In addition, in Rstudio the global.R file will be
automatically opened when the SPS project is created.
Custom changes can be made inside this file before the app launches. The
advanced section explains how to change and
create new custom tabs.
Workflow management
The workflow management module in SPS allows one to
modify or create the configuration files required for running data
analysis workflows in systemPipeR (SPR).
This includes three types of important files: a sample metadata
(targets) file, a workflow file (in R Markdown format) defining the
workflow steps, and workflow running files in Common Workflow Language (CWL)
format. In SPS, one can easily create these files under the “Workflow
Management” module, located in navigation bar on the left of the
dashboard (Fig2 - 2).
The current version of SPS allows to:
- create a workflow environment;
- create and/or check the format of targets / workflow / CWL
files;
- download the prepared workflow files to run elsewhere, like a
cluster;
- directly execute the workflow from SPS.
1. setup a workflow
Figure 3. A. Workflow Management - Targets File
- In the workflow module, read the instructions and choose step 1.
Step 1 should be automatically opened for you on start.
- Choose a folder where you want to create the workflow
environment.
- Choose a workflow template. These are SPR workflows and mainly are
next-generation sequencing workflows.
- Click “Gen workflow” to create the workflow project.
- You should see a pop-up saying about the project path and other
information. Clicking the pop-up will jump you to the step 2. The status
tracker and banner for step 1 should all turn green.
2. Prepare a target file
The targets file defines all input file paths and other sample
information of analysis workflows. To better undertand the structure of
this file, one can consult the “Structure
of targets file” section in the SPR vignette. Essentially, this is
the tabular file representation of the colData slot in an
SummarizedExperiment object which stores sample IDs and
other meta information.
The following step-by-step instructions explain how to create and/or
modify targets files using RNA-Seq as an example (Fig.3 A):
- Your project targets file is loaded for you, but you can choose to
upload a different one.
- You can edit, right click to add/remove rows/columns (The first row
is treated as column names).
- SPR target file includes a header block, that can also be edited in
the SPS app. Each headers needs to start with a “#”. Header is only
useful for RNA-Seq workflow in current SPR. You can define sample
comparison groups here. Leave it as default for other projects.
- The section on the left provides sample statistics and information
whether files exist inside the workflow project’s
data
directory. Choose any column you want from the dropdown to check and
watch the statistics bar change in this section.
- statistic status bar.
- Clicking on “Add to task” can help you to check if your target file
has any formatting problem. You should see a green success pop-up if
everything is right.

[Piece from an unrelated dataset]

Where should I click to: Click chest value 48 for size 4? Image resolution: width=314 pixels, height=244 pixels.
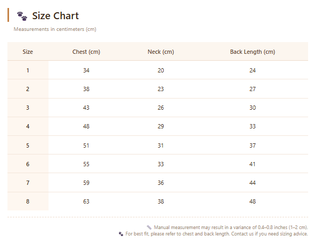pos(86,126)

Now your target file is ready and you can click
“save” to download it and later use in a SPR project.
Figure 3. A. Workflow Management - Targets File
3. Prepare a workflow object
In SPR, workflows are defined in Rmarkdown files, you can read
details and obtain them here.
Now let us follow the order below to see how SPS helps you to prepare
a workflow file for a RNAseq project (Fig.3 B):
- The left panal is the workflow designer. All steps from the template
from your choosen workflow will be displayed here. The arrows indicates
the execution order of the entire workflow.
- All the steps are draggable. Drag and place steps to a different
place to change the order. Note: if you change the order, it may break
the dependency. SPS will check this for you. After changing orders,
steps marked in pink mean these steps are broken. You need to fix the
dependency before you can save it.
- To config a step, such as, changing name, fixing dependency. Click
the button next to each step, a modal will
show up and you can make changes there.
- To add a step, click the button. There,
you will have more options to choose which will be explained in the next
figure.
- History is enabled in this designer, you can undo
or redo anytime you
want. Current SPS stores max 100 steps of history for you.
- To delete a step, simply drag it to the trash can.
- After you are done with all edits, click here to save the workflow
so we can run or download it in the next major step.
- On the right side is the workflow dependency plot. This plot shows
how each step is connected and the expected execution
order. It does not mean the the workflow will be run in the same order.
The order is determined by the order you have in the left-side
designer.
- Enlarge the left or right panel. If you have a small monitor screen,
this can help.
Figure 3. B.1 Workflow Management - Workflow
Designer
R step and sysArgs step
On the designer there are two types of workflow steps. One is R step,
which only has R code. Then it is the time to run these R steps, they
will be run in the same R session as the Shiny app and in a separate
environment different than your global environment. In other words, all
R steps are in the same environment, they can
communicate with each other, meaning you can define a variable in one
step and use it in other R steps.
sysArgs steps, on the other hand, is different, as its name suggest,
it will invoke system commands (like bash) when run. Details of how to
create these steps will be discussed on Fig 3.B.5, Fig
3.B.6.
View and modify steps
Current SPS allows users to view some basic information of R steps
like, step name, select dependency(ies). Besides, users are welcome to
change the R code they want in the second sub-tab (Fig 3.B.2).
Figure 3. B.2 Workflow Management - config R
Modification of sysArgs steps is limited to step name and dependency.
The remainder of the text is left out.